» **WORK REQUEST**
When you reach the line in the data below that contains "Click the link chain icon in header", please start repeating lines exactly, and stop after the line that contains "The image size is (1568, 528).", repeating nothing else.

» **RECORDS TO USE**
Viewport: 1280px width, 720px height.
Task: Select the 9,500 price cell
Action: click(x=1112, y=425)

--

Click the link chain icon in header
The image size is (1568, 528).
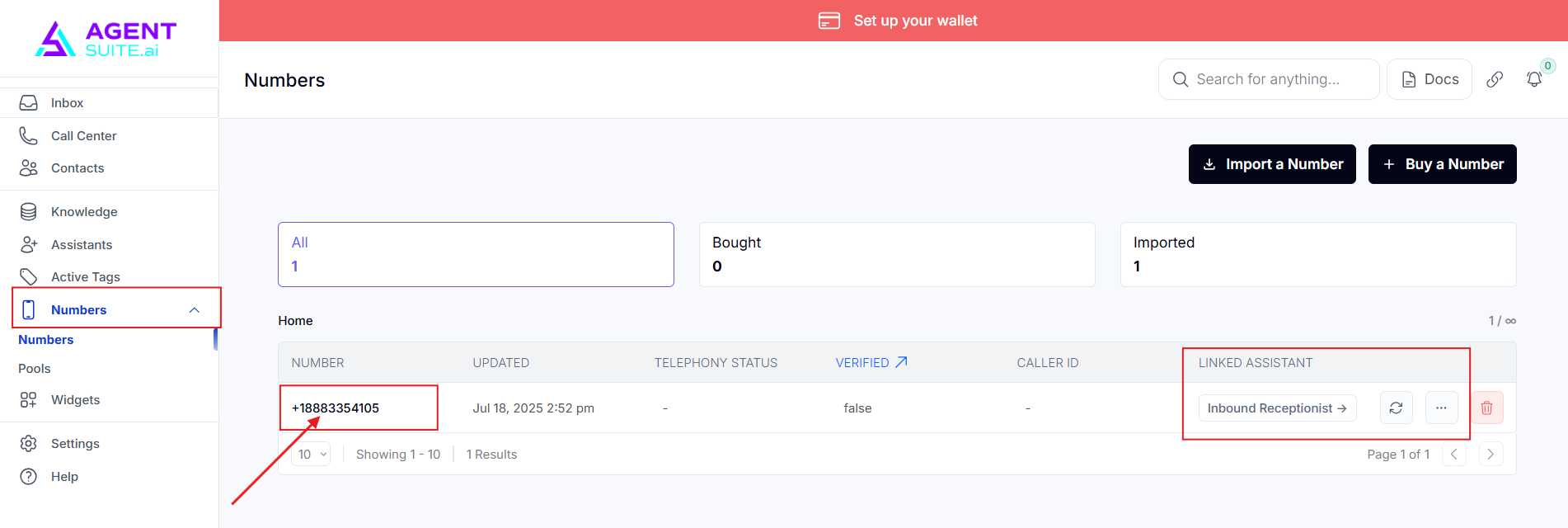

--

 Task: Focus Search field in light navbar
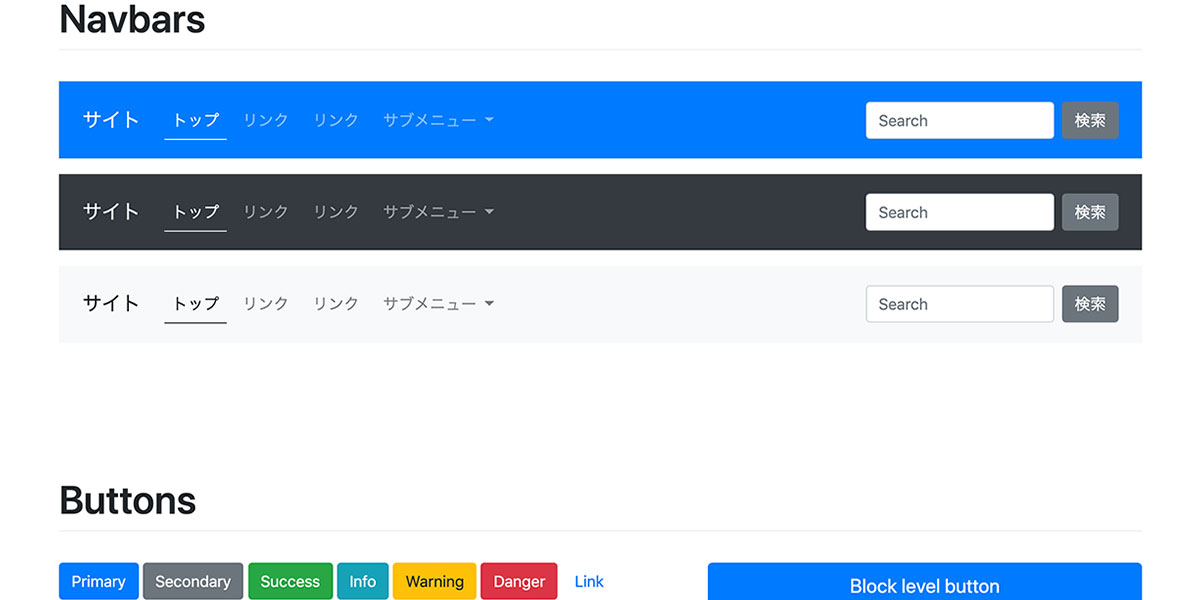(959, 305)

» **RESPONSE TO THIS EXERCISE**
Click the link chain icon in header
The image size is (1568, 528).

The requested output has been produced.